# [Collected data entries]
▼

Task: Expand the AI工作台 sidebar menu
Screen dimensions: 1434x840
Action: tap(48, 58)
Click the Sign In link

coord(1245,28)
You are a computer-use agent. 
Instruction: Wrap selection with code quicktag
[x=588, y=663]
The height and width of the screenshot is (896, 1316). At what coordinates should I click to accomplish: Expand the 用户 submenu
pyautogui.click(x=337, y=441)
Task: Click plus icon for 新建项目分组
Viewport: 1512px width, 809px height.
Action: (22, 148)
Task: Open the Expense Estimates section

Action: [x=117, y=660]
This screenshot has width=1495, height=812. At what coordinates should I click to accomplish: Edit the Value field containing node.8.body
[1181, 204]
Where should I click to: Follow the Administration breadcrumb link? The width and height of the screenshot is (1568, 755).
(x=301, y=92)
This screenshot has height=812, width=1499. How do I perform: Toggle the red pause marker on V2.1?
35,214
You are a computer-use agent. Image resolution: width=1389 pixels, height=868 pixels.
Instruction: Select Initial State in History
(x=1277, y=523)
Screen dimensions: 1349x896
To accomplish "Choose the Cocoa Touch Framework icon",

▲

# [Exercise directions]
Restate exactly each line of the data from the one bearing "This screenshot has height=812, width=1499." to the end, and add nothing.

# [Finished task]
This screenshot has height=812, width=1499. How do I perform: Toggle the red pause marker on V2.1?
35,214
You are a computer-use agent. Image resolution: width=1389 pixels, height=868 pixels.
Instruction: Select Initial State in History
(x=1277, y=523)
Screen dimensions: 1349x896
To accomplish "Choose the Cocoa Touch Framework icon",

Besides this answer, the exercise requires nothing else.